Baptist Health Lexington: Screening for Colon Cancer
Gastroenterologist Gregory Woolfolk, MD, provides guidelines for when to get screened for colon cancer and explains why it’s best to discover and treat polyps early.
Screening for Colon Cancer Health Talks Transcript
Gregory Woolfolk, MD, Gastroenterology
The Kentucky Colon Cancer Prevention Project has helped with regard to education and advocacy. There’s been an increase in screening in the state of Kentucky in allowing us to detect polyps and colon cancer at an earlier stage.
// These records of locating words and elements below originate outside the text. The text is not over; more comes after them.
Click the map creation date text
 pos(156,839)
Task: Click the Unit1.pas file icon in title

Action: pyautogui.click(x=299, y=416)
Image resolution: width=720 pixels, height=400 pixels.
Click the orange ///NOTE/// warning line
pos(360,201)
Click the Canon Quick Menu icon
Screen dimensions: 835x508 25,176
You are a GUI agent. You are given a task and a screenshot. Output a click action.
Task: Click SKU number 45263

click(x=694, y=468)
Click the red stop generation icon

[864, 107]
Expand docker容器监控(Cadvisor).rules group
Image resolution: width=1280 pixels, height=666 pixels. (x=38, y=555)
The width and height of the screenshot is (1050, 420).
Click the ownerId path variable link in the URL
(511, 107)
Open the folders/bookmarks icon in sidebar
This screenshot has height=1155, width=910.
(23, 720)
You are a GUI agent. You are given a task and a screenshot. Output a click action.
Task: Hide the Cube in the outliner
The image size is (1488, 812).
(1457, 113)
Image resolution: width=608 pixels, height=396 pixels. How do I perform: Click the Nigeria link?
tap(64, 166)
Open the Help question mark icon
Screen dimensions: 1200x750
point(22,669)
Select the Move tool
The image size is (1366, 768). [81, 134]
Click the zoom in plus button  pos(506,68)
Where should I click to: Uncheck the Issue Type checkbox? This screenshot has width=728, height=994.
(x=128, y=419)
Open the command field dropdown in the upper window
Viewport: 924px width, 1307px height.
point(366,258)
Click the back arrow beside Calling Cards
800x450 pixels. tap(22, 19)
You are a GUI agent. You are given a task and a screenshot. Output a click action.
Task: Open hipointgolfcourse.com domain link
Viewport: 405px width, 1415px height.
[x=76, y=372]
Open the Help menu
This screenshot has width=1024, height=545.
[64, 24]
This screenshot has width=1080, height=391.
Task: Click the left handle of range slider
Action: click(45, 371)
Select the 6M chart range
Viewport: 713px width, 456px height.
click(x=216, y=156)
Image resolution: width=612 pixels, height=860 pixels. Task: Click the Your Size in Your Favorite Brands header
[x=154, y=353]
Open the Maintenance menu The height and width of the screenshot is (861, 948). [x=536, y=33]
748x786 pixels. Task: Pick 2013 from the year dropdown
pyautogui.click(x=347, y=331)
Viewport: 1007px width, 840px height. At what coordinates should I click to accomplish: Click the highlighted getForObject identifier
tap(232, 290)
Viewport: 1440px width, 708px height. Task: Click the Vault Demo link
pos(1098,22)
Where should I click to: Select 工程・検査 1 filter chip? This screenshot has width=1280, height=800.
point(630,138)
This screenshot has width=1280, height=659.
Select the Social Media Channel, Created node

Colon cancer is detected many different ways, but the way that we primary detect it is via a colonoscopy, which is an examination of the large intestine or colon, to detect a growth in the colon. Once it’s biopsied, you can determine that may be a cancer process. The procedure is generally outpatient. We have a surgery center here at Baptist where we do most of our colonoscopy procedures, and generally the examination can be done within 30 minutes, from the time the patient’s in the room to the time they leave the room. Screening is very important, because what you can do is detect polyps, which are growths in the colon that can be removed before they’re able to get larger and develop into cancer. When you look at screening, you want to start at generally an age of 50 for an average-risk person. But, what we also know is that if there’s a family history of colon cancer, you would start earlier, at the age of 40, or 10 years before the initial case of another relative. Colon cancer is very treatable if detected earlier. If you detect this at an early stage, at stage one, the survival rate is very good, over 85-90 percent.